You need this JavaScript snippet:


if(typeof adsbygoogle!== “undefined”) {

window.addEventListener(‘load’, function() {

if(typeof ga!== “undefined”) {

if(typeof adsbygoogle.loaded === “undefined”) {

ga(‘send’, ‘event’, ‘AdSense’, ‘Ads blocked’, { “nonInteraction”: 1 });

} else {

ga(‘send’, ‘event’, ‘AdSense’, ‘Ads not blocked’, { “nonInteraction”: 1 });



}, false);



If you want to track only “Ads blocked” events, you can use this modified version:


if(typeof adsbygoogle!== “undefined”) {

window.addEventListener(‘load’, function() {

if(typeof adsbygoogle.loaded === “undefined” && typeof ga!== “undefined”) {

ga(‘send’, ‘event’, ‘AdSense’, ‘Ads blocked’, { “nonInteraction”: 1 });


}, false);



Now that you’ve pasted the above, let’s go over to Google Analytics and get down to business:

  1. Create a Custom Segment
  2. Create New Segment for “Ads blocked”
  3. Configure new segment to grab data for the event created in the above JavaScript.
  4. Repeat for “Ads not blocked”
  5. Extra credit: Create a custom dimension

How to install the ad blocker tracking code

If you’ve installed snippets of code on your site before, you’re good to go. If not, we recommend you add a tag management system like Google Tag Manager. Otherwise, please contact your friendly neighborhood web developer for a quick code update.

Paste the code snippet just before the ending </body> tag of your site template. It needs to show up on every page. That’s all you need for the code installation part.

Note: For this hack to work, your Google Analytics has to be Universal Analytics or the version containing “analytics.js.”

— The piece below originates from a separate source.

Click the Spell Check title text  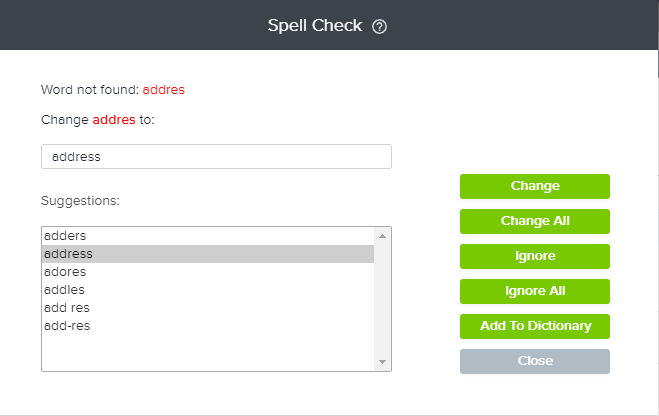pos(314,26)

What does the JavaScript code do?

This isn’t a coding tutorial, so we won’t bore you to death with any more technical complexity than needed. It’s just a bit of a smart JavaScript. Here is what is happening step by step:

  1. Wait for the page to load, and then check to see if Google Analytics successfully loaded.
  2. If GA loaded JavaScript, then it is working, so check to see if your Google AdSense loaded too.
  3. Send some data to your Google Analytics account to indicate whether the ad was blocked or not.

If your pages load up and your Google Analytics is doing what it’s supposed to do, you check your AdSense.

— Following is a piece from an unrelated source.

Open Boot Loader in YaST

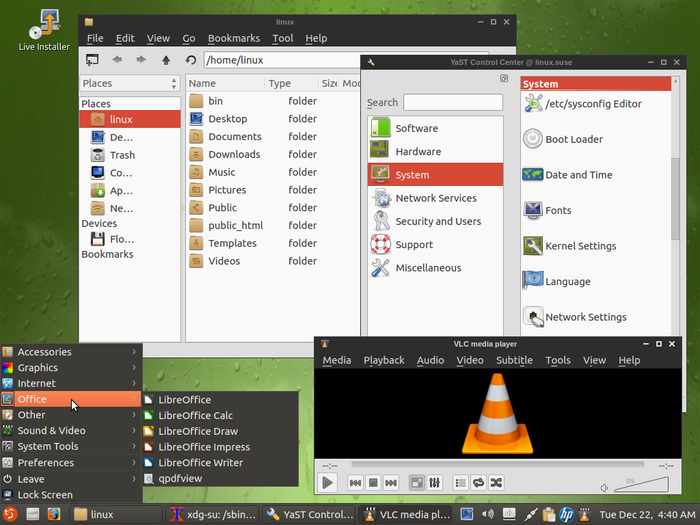tap(573, 140)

And if AdSense doesn’t load? Then we can reasonably infer that it was prevented from loading by an ad blocker. Busted!

That’s it. Some slick code using some smart logic to segment the adblocking users and those who are not. Then it sends this information into Google Analytics for your to review.

A single line of code tells Google Analytics to store an event for us. That event tells us whether we detected the ad blocked or not. That’s it.

There are also extra features for advanced users but that’s for another article.